Add a typed wrapper to lib/trona/substrate/invoke.rs:

#[inline]
pub fn vspace_my_new_op(vspace: Cap, arg0: u64, arg1: u64) -> i32 {
    invoke(vspace, VSPACE_MY_NEW_OP, arg0, arg1, 0, 0).error as i32
}

If the operation returns more than just an error code, return a tuple:

#[inline]
pub fn vspace_my_new_op(vspace: Cap, arg0: u64) -> (i32, u64) {
    let r = invoke(vspace, VSPACE_MY_NEW_OP, arg0, 0, 0, 0);
    (r.error as i32, r.value)
}

5. Add a C ABI export (optional)

If C code needs to call the new operation, add a wrapper to substrate/lib.rs:

#[unsafe(no_mangle)]
pub extern "C" fn trona_vspace_my_new_op(vspace: Cap, arg0: u64, arg1: u64) -> i32 {
    invoke::vspace_my_new_op(vspace, arg0, arg1)
}

6. Update the spec

Add the new label to docs/spec/syscalls.md (the spec file covers both syscalls and invoke labels). The Invoke Labels page will pick up the new constant on the next docs build.

7. Build and verify

Same as for syscalls — distclean, setup, build, run. Write a test in test_runner that calls the new wrapper.

Common pitfalls

  1. Forgetting to keep kernite/src/syscall/mod.rs and lib/trona/uapi/consts/kernel.rs in sync. The two files have parallel constant definitions that meson does not enforce. If they disagree, kernite and substrate will have different ideas about which number means what, and the failure mode is "syscall returns successful nonsense".

  2. Adding a label that overlaps with an existing range. The dispatch is (CapType, label) — two different cap types can share a label number, but adding the same label twice for the same cap type silently overwrites the older arm. Always check the existing range table.

  3. Returning an undocumented error code. The error codes in uapi/consts/kernel.rs are exhaustively listed in Error Codes.
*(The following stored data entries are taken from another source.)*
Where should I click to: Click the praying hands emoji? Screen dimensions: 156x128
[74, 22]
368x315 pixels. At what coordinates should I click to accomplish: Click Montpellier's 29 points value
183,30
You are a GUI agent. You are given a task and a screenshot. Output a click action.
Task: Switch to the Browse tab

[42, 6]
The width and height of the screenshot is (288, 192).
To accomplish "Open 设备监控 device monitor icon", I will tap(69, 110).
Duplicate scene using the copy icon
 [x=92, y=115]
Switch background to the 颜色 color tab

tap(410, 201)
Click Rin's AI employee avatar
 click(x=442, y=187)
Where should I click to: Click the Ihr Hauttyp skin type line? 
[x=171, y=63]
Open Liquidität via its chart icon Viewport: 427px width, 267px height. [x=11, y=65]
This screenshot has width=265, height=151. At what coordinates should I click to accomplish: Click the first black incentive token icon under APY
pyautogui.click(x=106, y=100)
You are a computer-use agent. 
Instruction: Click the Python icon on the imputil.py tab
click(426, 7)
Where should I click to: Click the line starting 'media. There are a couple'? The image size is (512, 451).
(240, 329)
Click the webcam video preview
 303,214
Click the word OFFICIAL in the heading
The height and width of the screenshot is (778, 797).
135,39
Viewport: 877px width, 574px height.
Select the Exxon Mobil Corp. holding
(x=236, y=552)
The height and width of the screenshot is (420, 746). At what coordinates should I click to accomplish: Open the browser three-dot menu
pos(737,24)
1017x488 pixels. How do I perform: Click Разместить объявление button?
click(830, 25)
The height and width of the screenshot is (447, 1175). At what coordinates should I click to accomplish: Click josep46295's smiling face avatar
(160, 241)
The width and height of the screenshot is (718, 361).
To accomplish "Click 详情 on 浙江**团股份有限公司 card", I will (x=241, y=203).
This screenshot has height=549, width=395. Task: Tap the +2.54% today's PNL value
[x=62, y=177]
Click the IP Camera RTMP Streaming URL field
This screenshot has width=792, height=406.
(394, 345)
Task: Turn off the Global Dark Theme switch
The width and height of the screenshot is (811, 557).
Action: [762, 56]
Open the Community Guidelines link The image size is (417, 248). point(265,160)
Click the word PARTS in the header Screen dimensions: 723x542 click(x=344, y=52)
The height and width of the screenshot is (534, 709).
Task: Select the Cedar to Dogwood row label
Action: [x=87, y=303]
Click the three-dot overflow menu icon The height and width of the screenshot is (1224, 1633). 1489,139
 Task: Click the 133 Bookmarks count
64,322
If you need a new error code, add it; do not return a bare TRONA_INVALID_OPERATION for an error that has a more specific meaning.

  4. Skipping the spec update. docs/spec/syscalls.md is the prose spec that engineers reach for when they need to know how a syscall behaves. The Antora pages are auto-generated reference; they cannot replace the prose.

  5. Forgetting just distclean. Adding a constant to uapi/consts/kernel.rs may not force a kernite recompile because of how meson dependency tracking works. When in doubt, distclean and rebuild.

What this guide does NOT cover

  • New protocol labels (server-side IPC labels in uapi/protocol/<server>.rs) — these only require the protocol file change plus a server-side handler. No kernel work, no substrate wrapper. The server-side documentation will eventually live alongside each server in the userland Antora component.

  • New roles for the cap table — these require adding a ROLE_* constant, regenerating cap_table_roles.h (automatic), updating the spawner side in init/procmgr, and adding a getter in substrate/caps.rs.

  • New auxv tags — these require touching the spawner, the rtld, and substrate/cap_table.rs. Substantially more involved than the syscall/invoke flow.

  • New error codes — single-line addition to uapi/consts/kernel.rs plus updating the table on Error Codes. Trivial.

For any of these, file an issue first to get the design discussion out of the way before writing the patch.